Could you give back the whole listing exactly as written?

====================

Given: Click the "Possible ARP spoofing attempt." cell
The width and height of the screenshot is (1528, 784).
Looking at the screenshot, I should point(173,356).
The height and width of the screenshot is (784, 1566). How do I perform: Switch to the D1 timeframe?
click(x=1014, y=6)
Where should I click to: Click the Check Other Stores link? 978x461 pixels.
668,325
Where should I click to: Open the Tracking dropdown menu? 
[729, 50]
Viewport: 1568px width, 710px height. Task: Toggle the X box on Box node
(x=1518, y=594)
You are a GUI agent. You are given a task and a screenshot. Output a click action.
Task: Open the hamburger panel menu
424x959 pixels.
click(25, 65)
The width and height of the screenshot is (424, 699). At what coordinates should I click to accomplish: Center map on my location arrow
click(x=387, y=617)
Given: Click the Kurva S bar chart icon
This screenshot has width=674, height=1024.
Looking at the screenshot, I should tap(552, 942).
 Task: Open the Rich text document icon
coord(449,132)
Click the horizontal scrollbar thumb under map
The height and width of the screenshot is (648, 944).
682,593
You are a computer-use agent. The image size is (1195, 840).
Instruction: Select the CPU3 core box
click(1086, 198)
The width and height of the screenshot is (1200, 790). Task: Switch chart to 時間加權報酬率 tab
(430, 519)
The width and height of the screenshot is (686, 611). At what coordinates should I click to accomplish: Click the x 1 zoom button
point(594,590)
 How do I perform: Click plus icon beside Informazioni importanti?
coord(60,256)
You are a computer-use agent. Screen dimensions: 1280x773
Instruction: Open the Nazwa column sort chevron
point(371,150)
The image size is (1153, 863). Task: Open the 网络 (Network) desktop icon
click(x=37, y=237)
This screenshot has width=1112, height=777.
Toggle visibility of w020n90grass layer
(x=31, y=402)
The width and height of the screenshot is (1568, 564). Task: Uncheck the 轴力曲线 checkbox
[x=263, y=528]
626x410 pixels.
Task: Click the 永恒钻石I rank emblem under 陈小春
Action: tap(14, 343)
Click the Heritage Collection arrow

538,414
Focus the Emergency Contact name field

====================

→ **Your solution**:
Given: Click the "Possible ARP spoofing attempt." cell
The width and height of the screenshot is (1528, 784).
Looking at the screenshot, I should point(173,356).
The height and width of the screenshot is (784, 1566). How do I perform: Switch to the D1 timeframe?
click(x=1014, y=6)
Where should I click to: Click the Check Other Stores link? 978x461 pixels.
668,325
Where should I click to: Open the Tracking dropdown menu? 
[729, 50]
Viewport: 1568px width, 710px height. Task: Toggle the X box on Box node
(x=1518, y=594)
You are a GUI agent. You are given a task and a screenshot. Output a click action.
Task: Open the hamburger panel menu
424x959 pixels.
click(25, 65)
The width and height of the screenshot is (424, 699). At what coordinates should I click to accomplish: Center map on my location arrow
click(x=387, y=617)
Given: Click the Kurva S bar chart icon
This screenshot has width=674, height=1024.
Looking at the screenshot, I should tap(552, 942).
 Task: Open the Rich text document icon
coord(449,132)
Click the horizontal scrollbar thumb under map
The height and width of the screenshot is (648, 944).
682,593
You are a computer-use agent. The image size is (1195, 840).
Instruction: Select the CPU3 core box
click(1086, 198)
The width and height of the screenshot is (1200, 790). Task: Switch chart to 時間加權報酬率 tab
(430, 519)
The width and height of the screenshot is (686, 611). At what coordinates should I click to accomplish: Click the x 1 zoom button
point(594,590)
 How do I perform: Click plus icon beside Informazioni importanti?
coord(60,256)
You are a computer-use agent. Screen dimensions: 1280x773
Instruction: Open the Nazwa column sort chevron
point(371,150)
The image size is (1153, 863). Task: Open the 网络 (Network) desktop icon
click(x=37, y=237)
This screenshot has width=1112, height=777.
Toggle visibility of w020n90grass layer
(x=31, y=402)
The width and height of the screenshot is (1568, 564). Task: Uncheck the 轴力曲线 checkbox
[x=263, y=528]
626x410 pixels.
Task: Click the 永恒钻石I rank emblem under 陈小春
Action: tap(14, 343)
Click the Heritage Collection arrow

538,414
Focus the Emergency Contact name field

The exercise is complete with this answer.